The first line to keep is the one containing "Save the event with Зберегти"; restate it and all lines after it through the end of the material, word for word and nothing else.

○ ○ ○

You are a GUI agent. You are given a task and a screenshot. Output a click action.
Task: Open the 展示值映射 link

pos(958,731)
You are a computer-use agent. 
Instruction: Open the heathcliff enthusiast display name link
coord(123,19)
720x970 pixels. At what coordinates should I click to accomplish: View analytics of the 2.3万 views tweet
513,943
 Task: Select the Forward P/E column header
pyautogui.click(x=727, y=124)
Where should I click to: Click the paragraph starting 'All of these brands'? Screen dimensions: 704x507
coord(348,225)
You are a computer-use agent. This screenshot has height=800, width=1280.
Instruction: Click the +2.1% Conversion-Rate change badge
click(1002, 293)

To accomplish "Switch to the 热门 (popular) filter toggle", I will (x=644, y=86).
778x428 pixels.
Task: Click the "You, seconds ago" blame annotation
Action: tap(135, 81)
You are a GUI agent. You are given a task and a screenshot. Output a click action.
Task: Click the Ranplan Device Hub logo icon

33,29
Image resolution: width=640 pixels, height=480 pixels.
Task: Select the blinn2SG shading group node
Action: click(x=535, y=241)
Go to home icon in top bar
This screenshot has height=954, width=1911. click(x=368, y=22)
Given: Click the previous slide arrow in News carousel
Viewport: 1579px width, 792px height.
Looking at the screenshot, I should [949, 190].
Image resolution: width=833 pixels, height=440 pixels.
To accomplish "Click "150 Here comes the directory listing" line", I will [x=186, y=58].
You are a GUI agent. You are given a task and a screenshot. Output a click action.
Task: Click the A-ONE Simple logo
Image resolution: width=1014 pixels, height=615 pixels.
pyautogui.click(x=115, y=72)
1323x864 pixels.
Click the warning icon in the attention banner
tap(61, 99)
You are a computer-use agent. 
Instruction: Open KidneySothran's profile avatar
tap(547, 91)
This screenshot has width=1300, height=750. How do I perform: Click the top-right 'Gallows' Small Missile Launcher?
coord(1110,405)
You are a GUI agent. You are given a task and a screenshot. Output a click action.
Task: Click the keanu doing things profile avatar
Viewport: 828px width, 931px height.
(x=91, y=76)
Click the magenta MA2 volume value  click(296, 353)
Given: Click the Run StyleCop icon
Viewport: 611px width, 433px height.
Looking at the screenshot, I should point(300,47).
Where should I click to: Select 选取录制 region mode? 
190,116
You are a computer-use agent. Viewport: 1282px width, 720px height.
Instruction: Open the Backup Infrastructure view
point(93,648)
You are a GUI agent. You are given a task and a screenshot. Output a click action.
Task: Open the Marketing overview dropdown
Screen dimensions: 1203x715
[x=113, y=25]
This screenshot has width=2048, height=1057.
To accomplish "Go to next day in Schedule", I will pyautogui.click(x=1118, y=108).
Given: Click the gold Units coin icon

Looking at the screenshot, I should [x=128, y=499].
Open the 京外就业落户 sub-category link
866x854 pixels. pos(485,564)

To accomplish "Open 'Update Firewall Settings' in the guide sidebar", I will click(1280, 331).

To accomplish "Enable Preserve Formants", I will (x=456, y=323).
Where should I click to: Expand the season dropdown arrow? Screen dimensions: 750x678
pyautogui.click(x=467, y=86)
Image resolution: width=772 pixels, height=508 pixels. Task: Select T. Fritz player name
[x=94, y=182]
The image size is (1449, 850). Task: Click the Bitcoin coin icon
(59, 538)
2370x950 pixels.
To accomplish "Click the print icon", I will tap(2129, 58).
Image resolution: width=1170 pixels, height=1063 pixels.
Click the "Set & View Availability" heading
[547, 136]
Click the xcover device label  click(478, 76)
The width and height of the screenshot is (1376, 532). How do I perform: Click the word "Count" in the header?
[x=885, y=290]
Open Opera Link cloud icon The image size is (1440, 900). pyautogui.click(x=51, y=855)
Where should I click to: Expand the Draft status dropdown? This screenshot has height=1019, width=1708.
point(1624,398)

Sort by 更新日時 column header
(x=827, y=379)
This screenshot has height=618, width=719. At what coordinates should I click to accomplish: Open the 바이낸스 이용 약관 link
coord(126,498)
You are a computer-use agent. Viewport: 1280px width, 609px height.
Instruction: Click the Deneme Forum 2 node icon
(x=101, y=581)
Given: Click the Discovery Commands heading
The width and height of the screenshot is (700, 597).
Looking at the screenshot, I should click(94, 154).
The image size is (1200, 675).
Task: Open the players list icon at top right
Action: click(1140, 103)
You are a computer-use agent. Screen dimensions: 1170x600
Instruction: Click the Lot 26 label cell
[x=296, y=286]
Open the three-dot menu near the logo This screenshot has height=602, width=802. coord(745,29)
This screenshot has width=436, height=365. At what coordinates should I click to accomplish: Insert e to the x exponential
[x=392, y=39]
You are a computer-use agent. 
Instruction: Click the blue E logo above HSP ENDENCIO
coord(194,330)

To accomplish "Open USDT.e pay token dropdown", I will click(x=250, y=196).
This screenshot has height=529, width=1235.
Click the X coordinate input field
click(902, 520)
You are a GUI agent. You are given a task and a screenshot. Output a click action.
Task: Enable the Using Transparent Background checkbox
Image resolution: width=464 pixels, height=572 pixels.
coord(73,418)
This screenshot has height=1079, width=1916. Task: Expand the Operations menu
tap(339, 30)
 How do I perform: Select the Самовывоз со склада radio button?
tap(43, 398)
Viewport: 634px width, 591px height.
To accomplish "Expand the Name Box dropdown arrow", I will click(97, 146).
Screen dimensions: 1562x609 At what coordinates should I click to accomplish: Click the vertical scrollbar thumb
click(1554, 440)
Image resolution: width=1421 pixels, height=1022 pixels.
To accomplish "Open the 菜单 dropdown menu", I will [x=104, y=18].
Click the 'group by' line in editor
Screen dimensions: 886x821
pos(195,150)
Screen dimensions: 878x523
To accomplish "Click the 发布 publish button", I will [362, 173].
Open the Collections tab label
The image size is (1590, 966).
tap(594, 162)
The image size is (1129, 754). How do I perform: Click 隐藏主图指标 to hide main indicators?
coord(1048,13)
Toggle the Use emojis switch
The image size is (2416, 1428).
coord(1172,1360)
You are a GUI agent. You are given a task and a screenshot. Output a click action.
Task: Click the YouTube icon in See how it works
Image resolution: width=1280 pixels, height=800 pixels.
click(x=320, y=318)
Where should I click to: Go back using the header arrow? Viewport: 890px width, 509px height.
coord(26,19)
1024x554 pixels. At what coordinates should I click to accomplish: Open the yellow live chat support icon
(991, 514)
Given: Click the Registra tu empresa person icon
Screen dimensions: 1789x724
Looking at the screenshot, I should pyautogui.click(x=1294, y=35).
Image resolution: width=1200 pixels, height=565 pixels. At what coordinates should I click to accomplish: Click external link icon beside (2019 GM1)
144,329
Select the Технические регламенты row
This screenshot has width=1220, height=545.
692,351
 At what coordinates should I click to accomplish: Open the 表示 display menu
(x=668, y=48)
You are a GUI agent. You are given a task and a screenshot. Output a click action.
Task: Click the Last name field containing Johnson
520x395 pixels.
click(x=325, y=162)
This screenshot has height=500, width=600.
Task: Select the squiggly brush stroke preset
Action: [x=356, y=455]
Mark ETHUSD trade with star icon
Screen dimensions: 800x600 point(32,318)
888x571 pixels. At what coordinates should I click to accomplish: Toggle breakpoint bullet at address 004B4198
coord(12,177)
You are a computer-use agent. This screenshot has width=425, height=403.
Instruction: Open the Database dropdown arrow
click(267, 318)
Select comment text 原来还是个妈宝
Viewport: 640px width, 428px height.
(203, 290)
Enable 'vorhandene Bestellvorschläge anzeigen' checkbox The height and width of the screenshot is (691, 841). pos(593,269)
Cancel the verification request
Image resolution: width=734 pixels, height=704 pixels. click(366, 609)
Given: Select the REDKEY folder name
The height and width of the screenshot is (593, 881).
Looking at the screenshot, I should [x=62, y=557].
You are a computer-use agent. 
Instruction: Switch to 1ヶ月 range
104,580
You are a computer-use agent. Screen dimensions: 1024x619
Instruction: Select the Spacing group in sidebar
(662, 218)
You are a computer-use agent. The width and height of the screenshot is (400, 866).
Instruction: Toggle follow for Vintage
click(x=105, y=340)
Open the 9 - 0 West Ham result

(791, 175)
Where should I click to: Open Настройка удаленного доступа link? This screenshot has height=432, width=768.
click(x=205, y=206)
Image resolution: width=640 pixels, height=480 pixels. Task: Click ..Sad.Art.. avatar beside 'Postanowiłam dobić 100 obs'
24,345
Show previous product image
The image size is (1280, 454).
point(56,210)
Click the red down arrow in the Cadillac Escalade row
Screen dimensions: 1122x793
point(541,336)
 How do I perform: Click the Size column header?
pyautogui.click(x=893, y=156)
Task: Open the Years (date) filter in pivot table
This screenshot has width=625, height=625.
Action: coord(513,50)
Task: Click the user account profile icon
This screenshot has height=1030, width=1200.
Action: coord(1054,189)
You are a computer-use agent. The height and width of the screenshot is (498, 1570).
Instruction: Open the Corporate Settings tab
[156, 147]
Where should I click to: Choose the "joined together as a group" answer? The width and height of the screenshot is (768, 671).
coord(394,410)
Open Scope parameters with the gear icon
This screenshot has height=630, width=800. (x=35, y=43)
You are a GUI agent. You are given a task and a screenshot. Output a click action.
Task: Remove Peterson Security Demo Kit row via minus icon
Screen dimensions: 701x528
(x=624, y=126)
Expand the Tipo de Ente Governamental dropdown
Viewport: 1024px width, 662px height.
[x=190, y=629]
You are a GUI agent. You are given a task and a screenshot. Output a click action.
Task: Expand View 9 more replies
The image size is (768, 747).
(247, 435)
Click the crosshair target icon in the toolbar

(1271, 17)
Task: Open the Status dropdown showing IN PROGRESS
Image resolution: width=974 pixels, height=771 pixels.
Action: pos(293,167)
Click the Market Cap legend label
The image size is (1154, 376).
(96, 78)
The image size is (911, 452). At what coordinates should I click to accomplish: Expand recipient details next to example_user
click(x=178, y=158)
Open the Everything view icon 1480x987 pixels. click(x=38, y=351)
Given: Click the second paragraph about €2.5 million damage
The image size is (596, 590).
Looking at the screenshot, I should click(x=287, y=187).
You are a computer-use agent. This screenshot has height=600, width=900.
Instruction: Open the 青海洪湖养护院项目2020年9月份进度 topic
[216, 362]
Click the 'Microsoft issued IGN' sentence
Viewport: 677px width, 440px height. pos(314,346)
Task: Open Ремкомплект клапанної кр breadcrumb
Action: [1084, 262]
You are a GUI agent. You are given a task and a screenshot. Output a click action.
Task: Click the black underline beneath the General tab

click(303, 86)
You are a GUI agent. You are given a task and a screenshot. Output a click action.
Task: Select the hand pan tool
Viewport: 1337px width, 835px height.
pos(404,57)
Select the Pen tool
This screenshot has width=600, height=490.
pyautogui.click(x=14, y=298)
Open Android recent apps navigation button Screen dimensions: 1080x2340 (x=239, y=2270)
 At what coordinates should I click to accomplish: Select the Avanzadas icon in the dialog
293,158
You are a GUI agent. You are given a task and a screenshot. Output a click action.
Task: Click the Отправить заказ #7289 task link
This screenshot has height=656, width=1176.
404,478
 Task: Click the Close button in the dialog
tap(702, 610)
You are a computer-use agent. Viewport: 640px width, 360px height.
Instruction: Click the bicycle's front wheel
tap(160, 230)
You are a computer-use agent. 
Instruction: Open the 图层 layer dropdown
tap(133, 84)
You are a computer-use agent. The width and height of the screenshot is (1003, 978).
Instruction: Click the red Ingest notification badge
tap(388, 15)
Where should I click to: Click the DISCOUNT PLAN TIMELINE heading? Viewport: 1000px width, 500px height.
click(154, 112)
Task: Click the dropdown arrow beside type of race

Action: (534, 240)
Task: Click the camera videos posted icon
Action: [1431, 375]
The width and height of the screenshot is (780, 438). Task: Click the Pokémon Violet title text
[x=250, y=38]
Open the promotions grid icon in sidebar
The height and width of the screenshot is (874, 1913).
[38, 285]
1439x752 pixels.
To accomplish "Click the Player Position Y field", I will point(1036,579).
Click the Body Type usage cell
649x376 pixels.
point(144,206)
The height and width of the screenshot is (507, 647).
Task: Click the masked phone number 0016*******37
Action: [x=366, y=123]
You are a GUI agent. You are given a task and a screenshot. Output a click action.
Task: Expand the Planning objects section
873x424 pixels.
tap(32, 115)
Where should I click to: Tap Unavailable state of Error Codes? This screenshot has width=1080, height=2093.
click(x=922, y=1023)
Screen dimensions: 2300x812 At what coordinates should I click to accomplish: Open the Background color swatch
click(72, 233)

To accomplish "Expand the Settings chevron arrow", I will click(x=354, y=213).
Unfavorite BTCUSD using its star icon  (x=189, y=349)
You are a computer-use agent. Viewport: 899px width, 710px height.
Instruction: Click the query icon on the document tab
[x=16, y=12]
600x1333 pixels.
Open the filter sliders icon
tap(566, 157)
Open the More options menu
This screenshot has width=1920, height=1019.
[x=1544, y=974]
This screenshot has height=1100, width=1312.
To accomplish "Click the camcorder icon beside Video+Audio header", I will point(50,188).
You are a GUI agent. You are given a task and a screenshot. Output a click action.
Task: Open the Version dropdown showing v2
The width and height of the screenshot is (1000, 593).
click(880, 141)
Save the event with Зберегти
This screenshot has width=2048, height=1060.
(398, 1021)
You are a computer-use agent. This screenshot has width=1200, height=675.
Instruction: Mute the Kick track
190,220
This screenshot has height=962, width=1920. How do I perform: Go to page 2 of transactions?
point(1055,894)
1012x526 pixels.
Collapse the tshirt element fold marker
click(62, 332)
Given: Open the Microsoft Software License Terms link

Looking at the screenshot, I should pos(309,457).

○ ○ ○

• **SOLUTION FOR THIS TASK**
Save the event with Зберегти
This screenshot has width=2048, height=1060.
(398, 1021)
You are a computer-use agent. This screenshot has width=1200, height=675.
Instruction: Mute the Kick track
190,220
This screenshot has height=962, width=1920. How do I perform: Go to page 2 of transactions?
point(1055,894)
1012x526 pixels.
Collapse the tshirt element fold marker
click(62, 332)
Given: Open the Microsoft Software License Terms link

Looking at the screenshot, I should pos(309,457).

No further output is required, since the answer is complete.